■ Текст для чтения
▼

Началось обсуждение. Сдержанно, умно и убедительно говорил хозяин дома, изменив своему правилу выступать последним. Чувствовалось, что он не во всем согласен с референтом, но природный такт и положение хозяина не позволяют ему пуститься в спор. Да и вообще возражать Соловьеву сразу после его ярких, эмоциональных выступлений трудно. Требуется время для того, чтобы «стряхнуть» с себя властное очарование его речи и ответить по существу. Спасовичу такого времени не нужно. И отвечать по существу он не собирается. У него свой «конек». Этот, по выражению Пассовера, «сеймикующий шляхтич», конечно же, тянет в свою сторону, к польским делам.

Кони уже давно дружит с Соловьевым, почти каждую педелю встречается с ним на обедах у Стасюлевича, любит его (Чичерин даже упрекал его за эту любовь к «Боборыкину в философии»). Ему не хочется особенно огорчать Владимира Сергеевича — он знает о его болезни, о том, что нервы Соловьева напряжены до предела. Но не может себе позволить промолчать.

▲

■ Исходные записи
▼

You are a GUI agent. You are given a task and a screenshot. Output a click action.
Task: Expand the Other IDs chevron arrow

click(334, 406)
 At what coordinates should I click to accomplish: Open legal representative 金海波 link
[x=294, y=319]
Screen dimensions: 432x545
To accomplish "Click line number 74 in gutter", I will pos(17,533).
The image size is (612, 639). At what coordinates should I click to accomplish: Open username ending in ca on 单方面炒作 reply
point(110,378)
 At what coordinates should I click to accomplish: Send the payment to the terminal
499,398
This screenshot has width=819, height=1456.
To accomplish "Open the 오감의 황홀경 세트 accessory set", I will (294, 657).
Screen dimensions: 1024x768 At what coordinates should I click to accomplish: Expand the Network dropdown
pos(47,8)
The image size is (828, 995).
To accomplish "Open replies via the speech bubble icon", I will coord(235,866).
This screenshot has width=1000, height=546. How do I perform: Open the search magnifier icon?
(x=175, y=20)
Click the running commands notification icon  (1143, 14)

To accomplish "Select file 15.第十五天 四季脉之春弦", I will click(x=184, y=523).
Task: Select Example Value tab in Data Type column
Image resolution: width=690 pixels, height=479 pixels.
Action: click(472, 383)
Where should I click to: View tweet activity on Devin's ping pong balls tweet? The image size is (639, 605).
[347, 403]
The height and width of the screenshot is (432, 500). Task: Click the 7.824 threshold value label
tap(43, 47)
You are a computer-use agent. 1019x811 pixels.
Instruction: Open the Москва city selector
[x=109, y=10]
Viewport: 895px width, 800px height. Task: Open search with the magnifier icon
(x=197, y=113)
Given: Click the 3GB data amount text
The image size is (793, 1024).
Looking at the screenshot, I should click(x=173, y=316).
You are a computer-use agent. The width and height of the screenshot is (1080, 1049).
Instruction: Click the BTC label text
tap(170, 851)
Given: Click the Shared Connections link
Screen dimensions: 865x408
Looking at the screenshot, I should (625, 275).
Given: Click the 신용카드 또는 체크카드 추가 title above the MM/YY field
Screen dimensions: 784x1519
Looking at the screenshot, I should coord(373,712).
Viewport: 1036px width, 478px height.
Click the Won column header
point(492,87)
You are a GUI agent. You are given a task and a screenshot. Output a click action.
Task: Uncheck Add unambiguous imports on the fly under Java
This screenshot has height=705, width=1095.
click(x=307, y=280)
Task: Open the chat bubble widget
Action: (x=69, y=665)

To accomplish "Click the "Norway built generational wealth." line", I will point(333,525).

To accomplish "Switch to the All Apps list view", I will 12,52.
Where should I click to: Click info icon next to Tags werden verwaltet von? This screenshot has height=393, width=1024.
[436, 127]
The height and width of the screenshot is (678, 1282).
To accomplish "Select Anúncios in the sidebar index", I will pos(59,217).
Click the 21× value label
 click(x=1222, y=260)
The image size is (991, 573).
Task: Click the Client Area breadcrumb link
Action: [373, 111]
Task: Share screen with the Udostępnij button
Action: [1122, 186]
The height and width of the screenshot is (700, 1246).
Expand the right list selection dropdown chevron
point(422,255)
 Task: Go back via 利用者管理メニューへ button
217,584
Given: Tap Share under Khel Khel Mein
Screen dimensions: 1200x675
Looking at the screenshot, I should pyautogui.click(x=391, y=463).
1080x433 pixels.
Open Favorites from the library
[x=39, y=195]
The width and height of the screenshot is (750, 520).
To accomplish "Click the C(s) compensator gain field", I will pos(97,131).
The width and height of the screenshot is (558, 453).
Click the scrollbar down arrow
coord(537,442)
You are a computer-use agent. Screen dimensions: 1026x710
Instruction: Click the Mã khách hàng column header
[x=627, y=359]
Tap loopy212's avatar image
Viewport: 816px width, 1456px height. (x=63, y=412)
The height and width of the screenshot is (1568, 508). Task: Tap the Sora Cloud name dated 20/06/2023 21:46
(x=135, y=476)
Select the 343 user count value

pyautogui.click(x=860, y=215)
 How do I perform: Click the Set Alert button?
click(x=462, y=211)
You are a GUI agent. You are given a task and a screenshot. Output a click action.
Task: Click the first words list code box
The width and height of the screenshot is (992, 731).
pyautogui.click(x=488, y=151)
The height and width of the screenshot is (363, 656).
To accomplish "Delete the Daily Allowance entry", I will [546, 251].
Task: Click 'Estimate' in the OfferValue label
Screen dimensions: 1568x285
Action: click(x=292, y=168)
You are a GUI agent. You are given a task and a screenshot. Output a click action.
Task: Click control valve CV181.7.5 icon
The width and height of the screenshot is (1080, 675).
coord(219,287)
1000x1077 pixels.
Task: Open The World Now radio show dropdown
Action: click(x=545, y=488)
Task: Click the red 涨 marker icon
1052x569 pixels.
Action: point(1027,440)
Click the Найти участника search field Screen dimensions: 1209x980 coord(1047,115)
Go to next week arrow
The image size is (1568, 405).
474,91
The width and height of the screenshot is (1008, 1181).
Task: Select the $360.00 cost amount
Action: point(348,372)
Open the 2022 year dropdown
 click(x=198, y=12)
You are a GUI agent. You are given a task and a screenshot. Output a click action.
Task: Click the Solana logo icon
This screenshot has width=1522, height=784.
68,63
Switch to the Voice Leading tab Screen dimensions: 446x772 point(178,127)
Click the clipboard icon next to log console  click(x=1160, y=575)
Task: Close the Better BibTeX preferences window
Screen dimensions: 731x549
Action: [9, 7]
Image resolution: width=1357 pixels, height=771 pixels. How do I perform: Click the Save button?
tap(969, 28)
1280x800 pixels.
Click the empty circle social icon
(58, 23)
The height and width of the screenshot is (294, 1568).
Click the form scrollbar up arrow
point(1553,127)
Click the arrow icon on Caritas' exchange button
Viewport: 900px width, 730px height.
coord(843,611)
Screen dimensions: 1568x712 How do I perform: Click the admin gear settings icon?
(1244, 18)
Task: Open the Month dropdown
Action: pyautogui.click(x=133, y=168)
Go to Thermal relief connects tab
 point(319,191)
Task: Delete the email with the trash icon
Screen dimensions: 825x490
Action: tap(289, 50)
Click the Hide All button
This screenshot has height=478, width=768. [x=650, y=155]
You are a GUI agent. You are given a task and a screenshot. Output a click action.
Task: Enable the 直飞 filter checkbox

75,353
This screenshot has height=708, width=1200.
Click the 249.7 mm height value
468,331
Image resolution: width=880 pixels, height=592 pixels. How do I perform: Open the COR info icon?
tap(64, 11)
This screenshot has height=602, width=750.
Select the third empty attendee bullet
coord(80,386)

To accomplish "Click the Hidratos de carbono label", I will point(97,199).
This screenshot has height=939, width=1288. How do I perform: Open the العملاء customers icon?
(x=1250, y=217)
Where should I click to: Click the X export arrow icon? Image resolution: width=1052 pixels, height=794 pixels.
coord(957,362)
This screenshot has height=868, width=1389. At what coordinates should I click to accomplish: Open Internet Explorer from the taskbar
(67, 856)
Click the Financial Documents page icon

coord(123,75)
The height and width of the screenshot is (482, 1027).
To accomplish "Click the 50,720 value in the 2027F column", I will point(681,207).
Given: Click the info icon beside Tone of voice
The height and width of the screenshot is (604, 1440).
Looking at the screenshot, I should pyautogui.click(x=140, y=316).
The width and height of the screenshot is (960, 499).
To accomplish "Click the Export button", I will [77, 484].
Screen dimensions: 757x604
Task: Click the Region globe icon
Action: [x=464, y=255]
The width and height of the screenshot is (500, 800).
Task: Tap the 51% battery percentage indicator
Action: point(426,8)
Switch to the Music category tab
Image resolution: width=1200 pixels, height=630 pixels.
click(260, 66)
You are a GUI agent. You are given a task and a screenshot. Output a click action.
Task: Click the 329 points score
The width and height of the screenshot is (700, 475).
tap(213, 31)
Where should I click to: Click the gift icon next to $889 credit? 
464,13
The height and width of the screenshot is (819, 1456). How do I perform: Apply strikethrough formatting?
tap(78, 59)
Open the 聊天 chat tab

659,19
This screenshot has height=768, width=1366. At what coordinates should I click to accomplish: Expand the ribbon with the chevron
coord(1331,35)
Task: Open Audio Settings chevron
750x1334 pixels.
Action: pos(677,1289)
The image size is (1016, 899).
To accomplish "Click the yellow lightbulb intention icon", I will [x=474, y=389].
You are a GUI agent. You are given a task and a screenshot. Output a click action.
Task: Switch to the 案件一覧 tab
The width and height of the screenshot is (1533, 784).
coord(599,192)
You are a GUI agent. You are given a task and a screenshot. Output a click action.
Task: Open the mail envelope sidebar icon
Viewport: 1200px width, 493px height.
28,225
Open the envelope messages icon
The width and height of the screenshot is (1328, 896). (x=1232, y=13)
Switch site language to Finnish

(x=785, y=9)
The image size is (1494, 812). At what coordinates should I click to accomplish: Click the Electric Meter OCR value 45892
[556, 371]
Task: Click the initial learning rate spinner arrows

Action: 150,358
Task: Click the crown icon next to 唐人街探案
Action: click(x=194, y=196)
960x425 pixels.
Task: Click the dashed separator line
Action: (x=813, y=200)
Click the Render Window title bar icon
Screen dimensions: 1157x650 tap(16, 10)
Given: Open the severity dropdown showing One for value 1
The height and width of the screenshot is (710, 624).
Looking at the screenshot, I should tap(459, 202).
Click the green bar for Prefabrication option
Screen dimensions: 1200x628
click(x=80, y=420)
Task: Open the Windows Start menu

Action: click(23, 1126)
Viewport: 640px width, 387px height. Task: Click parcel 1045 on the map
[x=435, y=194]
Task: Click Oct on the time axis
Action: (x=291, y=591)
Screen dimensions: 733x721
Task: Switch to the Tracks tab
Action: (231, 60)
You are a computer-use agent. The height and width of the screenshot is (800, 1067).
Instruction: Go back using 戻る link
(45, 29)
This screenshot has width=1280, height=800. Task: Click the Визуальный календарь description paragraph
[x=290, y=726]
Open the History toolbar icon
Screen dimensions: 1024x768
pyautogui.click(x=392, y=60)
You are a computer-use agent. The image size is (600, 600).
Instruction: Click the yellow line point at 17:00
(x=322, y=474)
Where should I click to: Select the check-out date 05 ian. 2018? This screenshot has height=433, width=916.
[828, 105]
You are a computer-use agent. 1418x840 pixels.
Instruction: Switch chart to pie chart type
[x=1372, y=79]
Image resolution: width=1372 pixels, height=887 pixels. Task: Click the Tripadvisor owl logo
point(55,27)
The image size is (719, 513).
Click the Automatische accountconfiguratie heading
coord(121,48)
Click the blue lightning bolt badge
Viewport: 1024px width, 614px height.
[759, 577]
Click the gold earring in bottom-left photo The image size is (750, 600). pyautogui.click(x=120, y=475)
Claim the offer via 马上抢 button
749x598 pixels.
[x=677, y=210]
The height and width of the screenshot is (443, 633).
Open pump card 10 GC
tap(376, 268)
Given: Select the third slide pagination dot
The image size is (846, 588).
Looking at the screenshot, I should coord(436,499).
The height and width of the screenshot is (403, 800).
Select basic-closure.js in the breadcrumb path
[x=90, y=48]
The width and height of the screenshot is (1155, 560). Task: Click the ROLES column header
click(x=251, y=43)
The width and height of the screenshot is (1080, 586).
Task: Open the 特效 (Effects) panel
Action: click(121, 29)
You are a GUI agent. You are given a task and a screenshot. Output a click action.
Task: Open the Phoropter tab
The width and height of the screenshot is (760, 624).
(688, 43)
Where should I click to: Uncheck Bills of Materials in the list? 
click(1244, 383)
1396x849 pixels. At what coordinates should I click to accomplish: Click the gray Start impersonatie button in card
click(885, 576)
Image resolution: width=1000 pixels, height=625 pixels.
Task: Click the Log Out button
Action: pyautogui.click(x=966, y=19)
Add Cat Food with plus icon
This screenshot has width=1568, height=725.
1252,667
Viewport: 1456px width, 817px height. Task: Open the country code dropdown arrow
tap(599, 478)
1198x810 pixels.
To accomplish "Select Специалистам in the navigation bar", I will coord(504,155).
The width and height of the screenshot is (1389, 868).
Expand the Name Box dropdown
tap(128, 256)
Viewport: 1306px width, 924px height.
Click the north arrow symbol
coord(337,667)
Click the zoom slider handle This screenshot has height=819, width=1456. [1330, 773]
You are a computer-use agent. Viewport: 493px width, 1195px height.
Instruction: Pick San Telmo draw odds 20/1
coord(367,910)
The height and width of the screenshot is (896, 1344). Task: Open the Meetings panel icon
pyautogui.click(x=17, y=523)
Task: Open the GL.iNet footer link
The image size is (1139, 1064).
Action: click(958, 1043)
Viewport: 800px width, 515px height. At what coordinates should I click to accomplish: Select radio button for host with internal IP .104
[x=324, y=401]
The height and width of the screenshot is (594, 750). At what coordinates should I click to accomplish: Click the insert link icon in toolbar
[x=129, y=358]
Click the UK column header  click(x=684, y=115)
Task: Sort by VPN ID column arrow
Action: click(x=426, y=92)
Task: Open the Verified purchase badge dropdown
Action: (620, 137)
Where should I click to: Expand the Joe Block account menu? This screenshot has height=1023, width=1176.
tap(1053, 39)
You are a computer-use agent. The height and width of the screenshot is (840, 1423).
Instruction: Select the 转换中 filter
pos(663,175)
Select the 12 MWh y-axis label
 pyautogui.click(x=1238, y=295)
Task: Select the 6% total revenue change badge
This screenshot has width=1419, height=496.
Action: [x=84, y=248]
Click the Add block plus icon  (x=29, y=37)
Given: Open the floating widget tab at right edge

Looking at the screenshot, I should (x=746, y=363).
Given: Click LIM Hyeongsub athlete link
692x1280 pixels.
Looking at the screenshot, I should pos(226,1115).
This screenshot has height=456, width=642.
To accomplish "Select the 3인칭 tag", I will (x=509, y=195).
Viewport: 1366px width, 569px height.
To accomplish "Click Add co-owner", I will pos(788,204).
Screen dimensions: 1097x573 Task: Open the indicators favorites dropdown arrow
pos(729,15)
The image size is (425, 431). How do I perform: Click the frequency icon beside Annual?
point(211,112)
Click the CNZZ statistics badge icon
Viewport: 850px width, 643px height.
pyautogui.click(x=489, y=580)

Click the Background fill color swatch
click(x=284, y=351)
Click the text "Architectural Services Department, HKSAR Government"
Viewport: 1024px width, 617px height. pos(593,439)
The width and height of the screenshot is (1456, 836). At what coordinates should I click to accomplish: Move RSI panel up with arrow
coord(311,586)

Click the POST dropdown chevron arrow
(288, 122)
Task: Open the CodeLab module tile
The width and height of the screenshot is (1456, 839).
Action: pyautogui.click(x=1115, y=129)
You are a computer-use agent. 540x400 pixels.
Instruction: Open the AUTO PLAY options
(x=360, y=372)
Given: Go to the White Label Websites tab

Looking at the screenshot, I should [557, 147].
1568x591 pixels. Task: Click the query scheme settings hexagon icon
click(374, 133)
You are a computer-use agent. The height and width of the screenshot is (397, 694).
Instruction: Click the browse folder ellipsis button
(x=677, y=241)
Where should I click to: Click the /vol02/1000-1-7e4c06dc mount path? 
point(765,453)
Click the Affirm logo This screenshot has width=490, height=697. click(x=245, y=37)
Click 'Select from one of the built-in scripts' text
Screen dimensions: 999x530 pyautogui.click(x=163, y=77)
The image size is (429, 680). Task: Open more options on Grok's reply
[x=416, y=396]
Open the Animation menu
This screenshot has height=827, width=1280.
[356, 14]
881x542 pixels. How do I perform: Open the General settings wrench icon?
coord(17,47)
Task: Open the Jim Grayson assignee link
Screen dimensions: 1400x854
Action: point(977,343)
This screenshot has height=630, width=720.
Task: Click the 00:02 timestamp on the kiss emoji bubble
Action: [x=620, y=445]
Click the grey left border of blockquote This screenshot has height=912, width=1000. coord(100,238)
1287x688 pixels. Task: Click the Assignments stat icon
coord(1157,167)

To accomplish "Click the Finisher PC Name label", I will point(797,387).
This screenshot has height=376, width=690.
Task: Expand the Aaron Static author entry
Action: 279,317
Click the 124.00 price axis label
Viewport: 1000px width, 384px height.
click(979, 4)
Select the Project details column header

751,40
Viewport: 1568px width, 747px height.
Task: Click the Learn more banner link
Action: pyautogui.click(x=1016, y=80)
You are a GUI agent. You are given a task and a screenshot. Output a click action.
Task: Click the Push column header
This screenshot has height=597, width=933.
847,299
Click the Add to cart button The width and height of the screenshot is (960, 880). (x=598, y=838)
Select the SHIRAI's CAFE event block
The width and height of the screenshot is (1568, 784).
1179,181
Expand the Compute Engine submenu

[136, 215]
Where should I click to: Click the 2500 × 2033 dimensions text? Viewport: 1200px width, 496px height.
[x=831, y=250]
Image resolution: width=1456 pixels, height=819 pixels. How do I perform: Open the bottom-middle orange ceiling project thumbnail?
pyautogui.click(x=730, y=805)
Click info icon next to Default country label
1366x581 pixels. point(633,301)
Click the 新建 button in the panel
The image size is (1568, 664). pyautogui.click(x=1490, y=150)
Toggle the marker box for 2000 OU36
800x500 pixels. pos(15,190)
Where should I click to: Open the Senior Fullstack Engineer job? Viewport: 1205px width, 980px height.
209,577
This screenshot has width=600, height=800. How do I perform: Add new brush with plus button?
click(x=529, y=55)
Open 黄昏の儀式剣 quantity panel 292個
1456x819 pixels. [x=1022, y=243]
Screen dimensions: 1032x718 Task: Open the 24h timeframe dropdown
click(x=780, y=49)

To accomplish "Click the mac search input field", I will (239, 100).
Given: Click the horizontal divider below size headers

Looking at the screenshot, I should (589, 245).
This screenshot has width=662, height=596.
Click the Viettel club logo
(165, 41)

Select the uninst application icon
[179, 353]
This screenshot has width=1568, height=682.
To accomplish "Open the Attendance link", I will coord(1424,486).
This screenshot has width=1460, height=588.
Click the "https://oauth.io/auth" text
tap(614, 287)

▲

■ Набор заданий
a – Выведите из текста для чтения всё, начиная со слов «Началось обсуждение. Сдержанно, умно» и вниз до слов «к польским делам.».
b – Перечислите все фамилии, которые встречаются в тексте для чтения. Дайте их в именительном падеже и в порядке первого упоминания.

■ Ответы по заданиям
a –
Началось обсуждение. Сдержанно, умно и убедительно говорил хозяин дома, изменив своему правилу выступать последним. Чувствовалось, что он не во всем согласен с референтом, но природный такт и положение хозяина не позволяют ему пуститься в спор. Да и вообще возражать Соловьеву сразу после его ярких, эмоциональных выступлений трудно. Требуется время для того, чтобы «стряхнуть» с себя властное очарование его речи и ответить по существу. Спасовичу такого времени не нужно. И отвечать по существу он не собирается. У него свой «конек». Этот, по выражению Пассовера, «сеймикующий шляхтич», конечно же, тянет в свою сторону, к польским делам.

b – Соловьев, Спасович, Пассовер, Кони, Стасюлевич, Чичерин, Боборыкин